In the U.K. "Dry January" started in 2012 as a fundraising campaign targeting social drinkers. The money raised goes to people affected by alcoholism. Of the 2 million or so people who pledged to go dry in 2016, 62 percent said they slept better and had more energy, 49 percent lost weight and 79 percent saved money.
In fact, researchers from the University of Sussex surveyed over 800 people who participated in Dry January in 2018 and found that the positive results lasted well beyond the month. By August, the average number of drinking days, units consumed and frequency of being drunk were all lower. Most of the participants also reported sleeping better and losing weight. But the benefits don't end there. The participants also reaped many mental health benefits.
The research showed that:
- 93 percent had a sense of achievement
- 88 percent saved money
- 82 percent think more deeply about their relationship with drink
- 80 percent feel more in control of their drinking
- 76 percent learned more about when and why they drink
- 71 percent realized they don’t need a drink to enjoy themselves
- 70 percent had generally improved health
- 67 percent had more energy
- 57 percent had better concentration
Other research also shows how differently we consume food when we drink. A 2013 study of more than 1,800 drinkers found significant differences in food intake and nutrition on drinking versus non-drinking days. In general, their diets were poorer on days that they were drinking than on days they weren't.
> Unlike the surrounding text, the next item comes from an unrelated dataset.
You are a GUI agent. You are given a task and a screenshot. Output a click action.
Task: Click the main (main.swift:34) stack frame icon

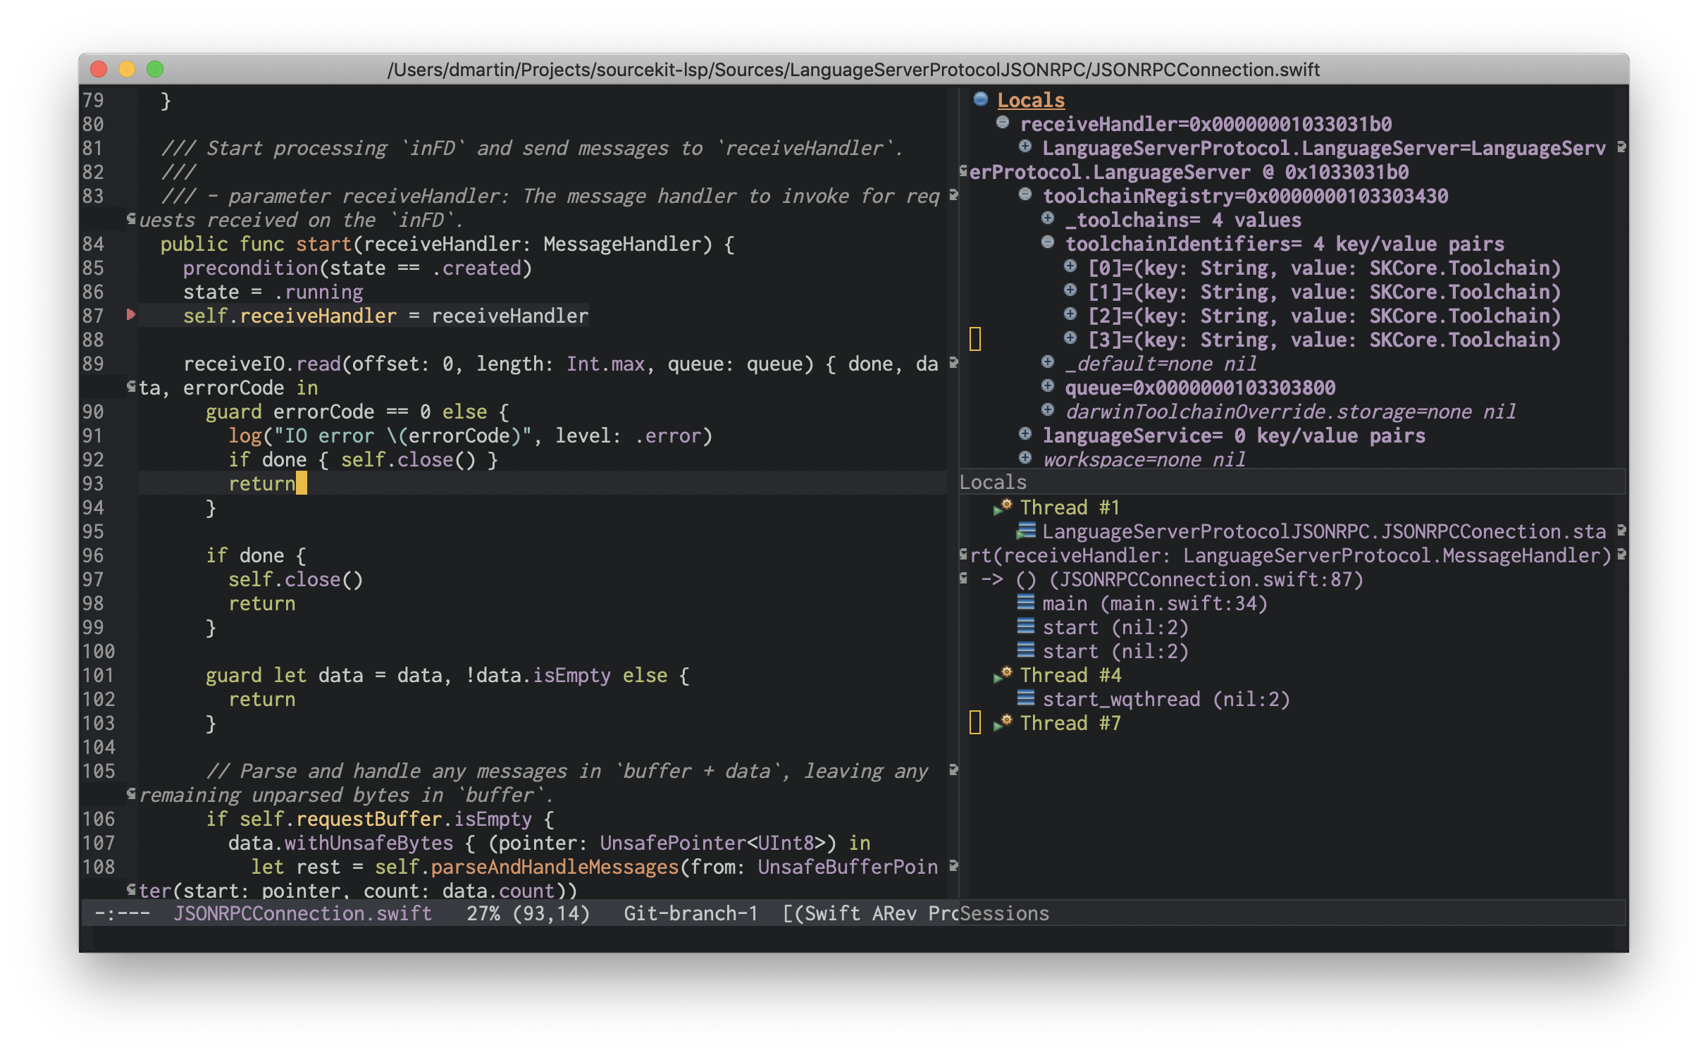pyautogui.click(x=1026, y=602)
In a very small study in 2013, 14 staff members at New Scientist (all "moderate" drinkers) decided to put a month-long alcohol fast to the test. Ten of them gave up drinking for five weeks, while four continued to imbibe. They had blood tests and liver ultrasounds done before and after the experiment. Yes, the sample was small, but the results were interesting.
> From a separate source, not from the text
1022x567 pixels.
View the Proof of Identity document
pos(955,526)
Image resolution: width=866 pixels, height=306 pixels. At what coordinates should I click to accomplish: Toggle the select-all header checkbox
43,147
There were no changes after five weeks for those who kept on drinking. But for those who gave up alcohol, their cholesterol, weight, blood glucose levels and liver fat dropped. Their self-reported assessments of how well they were able to sleep, concentrate and perform at work went up.
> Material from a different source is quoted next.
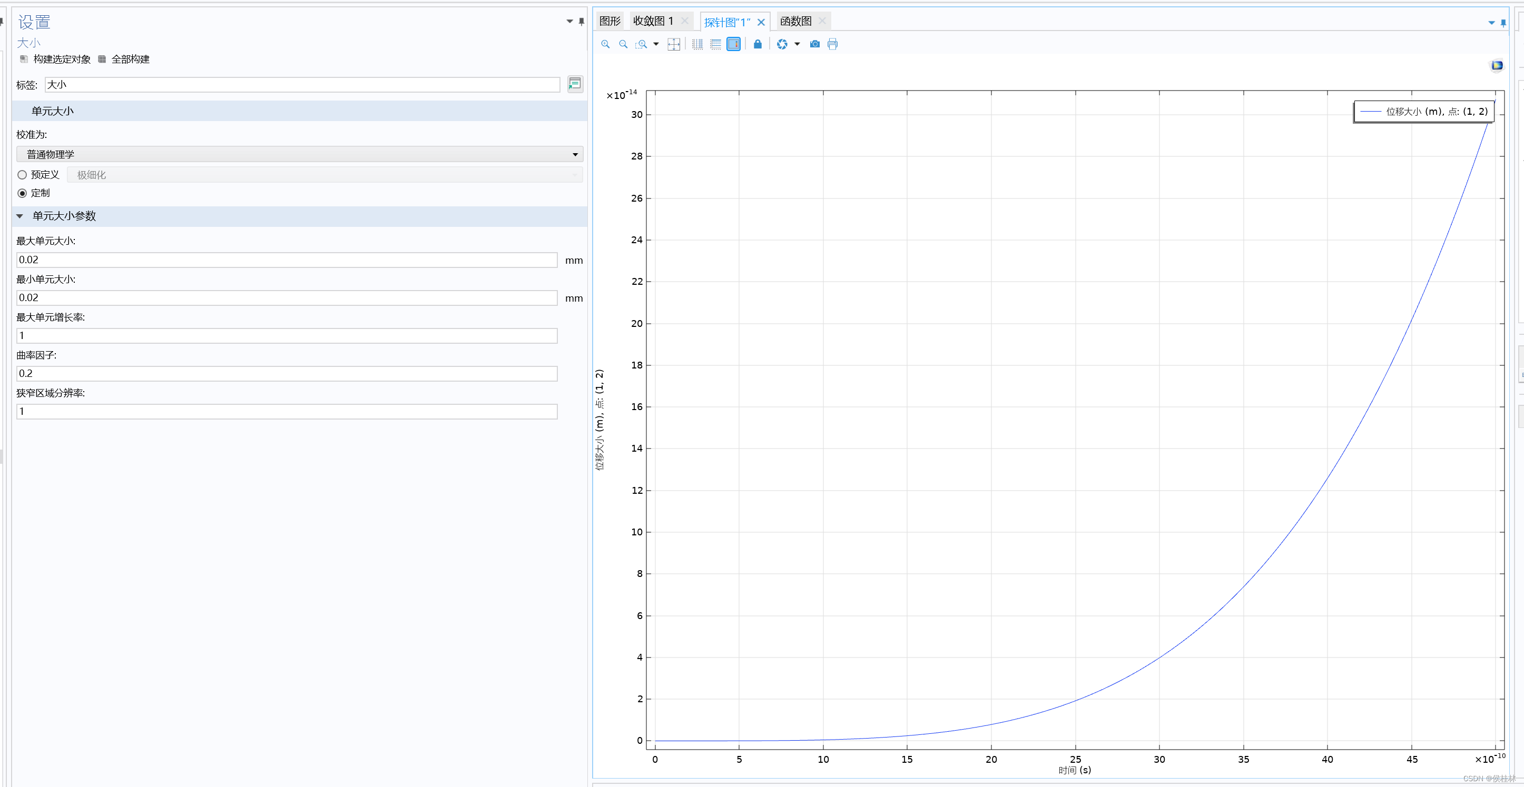Switch to the 函数图 tab
Image resolution: width=1524 pixels, height=787 pixels.
tap(795, 21)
“What you have is a pretty average group of British people who would not consider themselves heavy drinkers, yet stopping drinking for a month alters liver fat, cholesterol and blood sugar, and helps them lose weight,” said Kevin Moore, consultant in liver health services at University College London Medical School (UCLMS). “If someone had a health product that did all that in one month, they would be raking it in.”
Tips to succeed
If you normally drink, whether occasionally or on a regular basis, it might be tough to go cold turkey. Some things to consider:
When you don't have alcohol, you may crave sugar. "Don't be surprised if you try to get that same enjoyment or rush you used to get after a drink from something sweet," Los Angeles-based physician Damon Raskin, M.D., who is board-certified in addiction medicine, tells Prevention.
Watch out for peer pressure. Social influence doesn't end in high school. When you're out with friends, they may not understand why you're not drinking and may try to give you grief.
It can be both challenging and fulfilling. The first week is easy, says Ore. But after a while, there's only so much that is exciting about seltzer ... until you make it to the end of the month. “If you can get this done,” Ore tells the New York Times, “there is this sense of accomplishment.”